The sealed envelope Reggie plucked from the red tunic jogged Edmond’s memory. “Hey, Mr. Mulqueen said—”
“Yes?” When Edmond didn’t answer her, Angharad turned to Joe. “I might have hit something up there. Can’t be sure. We need to skedaddle, sharpish.”
“Agreed. Right, fellas,” Joe said, “I don’t know what the hell just happened to Red, but it’s our cue to leave. You know where to meet?”
“At the Roundhouse cloisters.” Reggie tossed the red tunic to Angharad. She draped it over Edmond’s shoulders to keep him warm.
“Aye and don’t dither. They’ll be watching us like hawks. Least we can lose ’em in the streets if we’re quick.”
Edmond’s urge to speak out almost made his head burst. Reggie’s leaving with the sealed envelope? “But Mr. Mulqueen said—” he shouted.
Angharad crouched in front of him, stroked his cheek with her cold hand that smelled of cordite. “What did he say, love?”
“He said, Joe needs to make sure the letter gets to Viscount Faversham. Then he jumped.”
“You hear that, Joe?” she asked.
“Aye, and I’ll see that it does. Whatever exploded up there, Red gave his life for this letter. You have my word on it
, lad. Now, let’s go.”
Edmond glanced back once more before they left the emporium. The giant Christmas tree still stood, its reds and greens still sparkled, the steam exhibits worked tirelessly, but all hint of magic was gone from the place. Mr. Mulqueen had killed himself and his angel from atop the tree in an explosion from his unfathomable grenade. Leviacrum technology—something Father was working on? If weapons like that were headed for Britain, maybe the old soldier was right to want the Leviacrum destroyed. Maybe Father was one of the villains without even knowing it.
Reggie and Bertie ran southward onto Liverpool Street, while Joe and Angharad led him northward, homeward. The airship, with its twin bullet-shaped balloons—a Gannet ship—had already crossed the Thames and was veering eastward at an extreme lopsided angle. So Angharad had hit it after all, perhaps burst a ballonet or two.
“You said Ransdell Avenue?” Joe asked him.
“I know it,” Angharad replied. “A few streets past Spiffy Row, sorry, Challenger Row,” she imitated a posh voice, trying to cheer Edmond up, “near Vincey Park.”
“Would you like me to explain to your parents.” The pain in Joe’s side made him groan.
“I’ll take care of it from here,” Angharad said. “You get yourself over to the Roundhouse, see if there’s anyone can dress that wound proper.”
He flicked her a salute. “Yes, ma’am.

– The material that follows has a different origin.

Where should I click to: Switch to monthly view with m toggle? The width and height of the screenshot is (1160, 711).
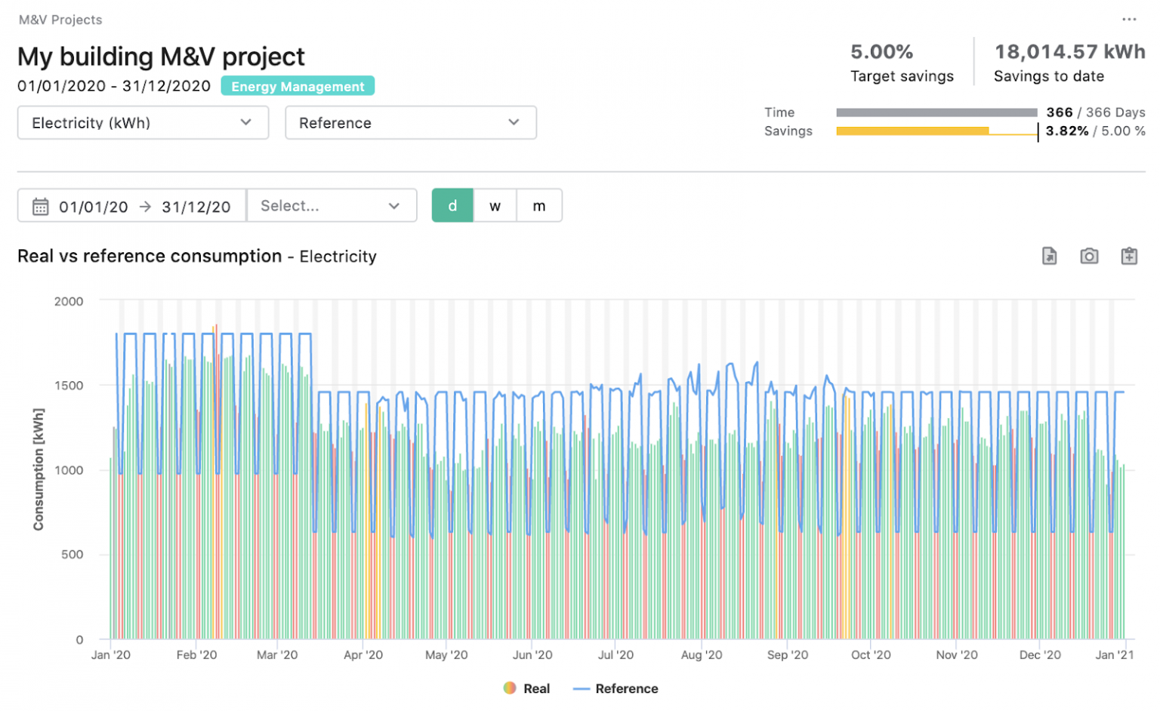pyautogui.click(x=539, y=205)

Edmond, the best of luck to you. You’ve been through hell tonight, and I’m sorry. But that was a brave show you put on at the end. A very brave show indeed. Your parents would be proud. If you ever need us for anything, try the Roundhouse Circus first.”
“I-I will. Goodbye, Joe.”
“Fare thee well, lad. Via con dios.”
And just like that, Edmond was on his own with the skinny, one-armed woman who smelled of cod liver oil and cordite and had a deep, beautiful shade of red hair that shone intermittently in the light from street lamps as she hunched over his shoulder, protecting him from prying eyes.
The red tunic weighed heavily on him all the way home.